Stoma – ist ein gutes Wort! Sogar ein elegantes Wort. Weil es gut klingt und das Stoma wirklich für Gutes steht…

Was ist eigentlich ein Stoma? So heißt der künstliche Darmausgang in Mediziner-Deutsch. Wir haben keinen Grund, von ihm wie mit vorgehaltener Hand zu sprechen. Denn es hilft uns – Ihr – Leben und Ihre Lebensqualität zu retten! Und das ist wunderbar…

Der Name Stoma kommt aus dem Griechischen und heißt Mund, Mündung oder Öffnung. So nennen wir künstliche Ausgänge. Also nicht nur den künstlichen Darmausgang, sondern auch andere künstliche Ausgänge, wie die der Blase oder der Luftröhre. Nicht das Stoma ist ein Problem! Sondern wir hätten ein existenzielles Problem, wenn wir das Stoma nicht zur Heilung hätten! Das Stoma hilft Leben! Zurück zum Darm: Es gibt noch ein anderes Wort für Stoma: Das Wort „anus praeter“. „Anus“ ist lateinisch und bezeichnet die untere Öffnung des Darms, den Darmausgang. „Anus praeter“ ist der künstliche Darmausgang.

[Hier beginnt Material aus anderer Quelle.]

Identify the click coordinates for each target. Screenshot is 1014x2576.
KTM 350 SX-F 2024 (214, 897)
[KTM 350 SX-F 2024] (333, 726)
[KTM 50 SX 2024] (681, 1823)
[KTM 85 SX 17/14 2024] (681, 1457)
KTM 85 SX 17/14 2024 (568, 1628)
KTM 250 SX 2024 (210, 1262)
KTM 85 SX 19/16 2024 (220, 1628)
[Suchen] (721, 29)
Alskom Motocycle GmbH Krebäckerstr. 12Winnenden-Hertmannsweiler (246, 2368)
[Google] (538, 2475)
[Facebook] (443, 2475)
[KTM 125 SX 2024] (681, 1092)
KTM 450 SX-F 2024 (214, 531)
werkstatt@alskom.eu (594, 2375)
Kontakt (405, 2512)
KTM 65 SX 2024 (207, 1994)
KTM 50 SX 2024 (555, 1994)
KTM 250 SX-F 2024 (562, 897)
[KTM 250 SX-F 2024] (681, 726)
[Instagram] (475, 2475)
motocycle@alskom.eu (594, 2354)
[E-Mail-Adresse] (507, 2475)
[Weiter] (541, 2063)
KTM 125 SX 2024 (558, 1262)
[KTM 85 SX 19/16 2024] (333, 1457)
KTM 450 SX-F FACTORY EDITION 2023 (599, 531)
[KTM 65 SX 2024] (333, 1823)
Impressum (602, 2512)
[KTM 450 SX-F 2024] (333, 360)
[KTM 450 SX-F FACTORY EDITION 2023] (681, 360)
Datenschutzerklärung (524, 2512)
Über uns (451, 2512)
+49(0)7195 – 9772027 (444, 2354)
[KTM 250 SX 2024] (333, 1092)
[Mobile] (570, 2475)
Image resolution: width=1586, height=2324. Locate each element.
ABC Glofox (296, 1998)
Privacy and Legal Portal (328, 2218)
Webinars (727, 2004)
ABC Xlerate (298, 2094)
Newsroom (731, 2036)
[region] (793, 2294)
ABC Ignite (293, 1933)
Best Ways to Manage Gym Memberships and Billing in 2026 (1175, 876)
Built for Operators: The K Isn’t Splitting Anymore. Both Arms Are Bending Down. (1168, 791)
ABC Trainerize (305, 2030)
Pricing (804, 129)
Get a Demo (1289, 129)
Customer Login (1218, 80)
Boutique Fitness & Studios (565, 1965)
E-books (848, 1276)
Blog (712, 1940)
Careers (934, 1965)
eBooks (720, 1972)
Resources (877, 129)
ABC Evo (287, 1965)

Wie muss man sich eigentlich einen künstlichen Darmausgang vorstellen?

Ich beschreibe es einmal, ohne um den heißen Brei herum zu reden – dann verliert nämlich das „Schaurige“ sein Schauriges! Denn – die meisten schütteln sich nur, ohne ein Stoma je gesehen zu haben. Hier ist kein Platz für Ekel, kein Platz für Scham. Das Stoma schenkt uns Leben – kein schlechteres als früher…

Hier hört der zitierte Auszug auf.